The size and scope of the internet means tracking cyber criminals is much trickier than it used to be but with the right technology, there is no excuse for any big corporation not to protect their customers. Below is a closer look at some cyber-attacks which ran the risk of ruining companies and effecting both their business’ survival and their customers’ security.
Anthem USA, February 2015
Anthem, the second largest health insurer in the USA, lost millions of customers back in February and it was all down to hackers. The cyber criminals stole the personal details of customers from all of Anthem’s business units and security experts estimated tens of millions of people’s details could have been stolen.
The severity of the attack meant it was reported to the FBI and whilst Anthem said no banking details or private medical information was disclosed, it still effected customer’s trust in the company.[i]
NatWest and RBS, July 2015
At the end of summer, customers banking with the NatWest and RBS group found their service disrupted. Customers were unable to access their accounts after a malicious Distributed Denials of Service (DDoS) attack from cyber criminals and some customers even found payments they’d made into their accounts hadn’t arrived. The bank were quick to assure customers that the attack didn’t affect their financial information or provide the attackers with access to their accounts but it did serve as an inconvenience, with downtime at the end of July, when many people would have been expecting wages and other payments. [ii]

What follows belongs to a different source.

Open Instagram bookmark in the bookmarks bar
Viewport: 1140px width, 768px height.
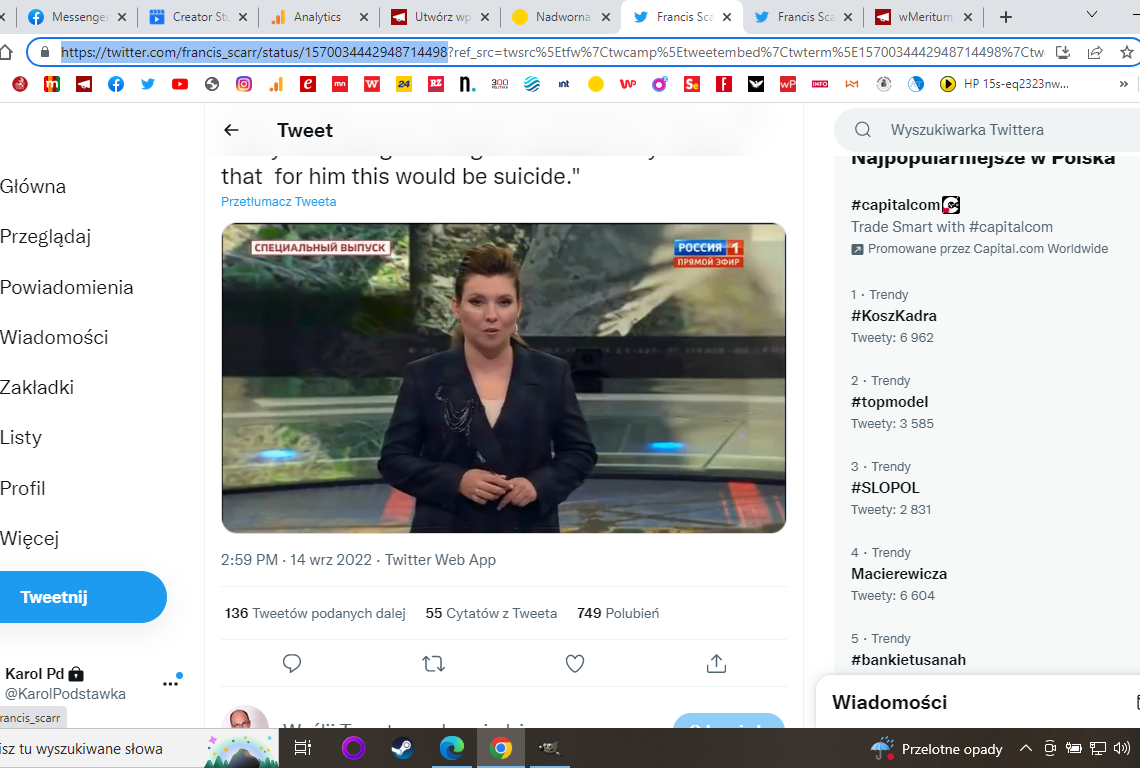click(x=244, y=85)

AshleyMadison.com, July 2015
The hacking of AshleyMadison.com has been one of the highest profile attacks in a long time, in part due to the nature of the website: it caters to men and women looking to have an extramarital affair. Over 37 million users are said to have had their personal details shared publicly, as well as other information from internal company servers like employee account information and company bank account data. Users who have had their details leaked have filed a huge lawsuit against the company behind Ashley Madison. The cyber criminals behind the attack describe themselves as The Impact Team.[iii]
Apple, September 2015
Apple is renowned for ensuring its technology is impossible to hack, but in September the company suffered its first large scale cyber-attack in China. Hackers managed to crack the Apple code and embedded malicious software into hundreds of different iPad and iPhone apps. Hundreds of millions of users could potentially have felt the impact of the effected apps but Apple acted quickly, responding immediately to the issue and as yet, the firm appears to have uncovered no examples of data theft due to this attack.[iv]
Experian / T-Mobile USA, October 2015
At the beginning of October Experian plc, the consumer credit monitoring firm, disclosed a huge data breach which jeopardised the sensitive personal data of around 15 million people who had recently applied for service with T-Mobile US Inc. This is the second breach that Experian has allowed in the past few years, with a previous security breach in 2012 and it has led many people, including industry experts, to question the security systems in place at Experian and whether they’re resilient enough to stand up against persistent cyber-attacks. The new breach is being investigated both internally and externally and Experian are a company who definitely need to take a close look at the safeguards they have in place to protect against cyber criminals.[v]
According to Symantec there were more than 317 million new pieces of malware created in 2014 and this number is bound to rise so companies need to wise up about how they tackle this issue and how they protect their company – and more importantly, their customers.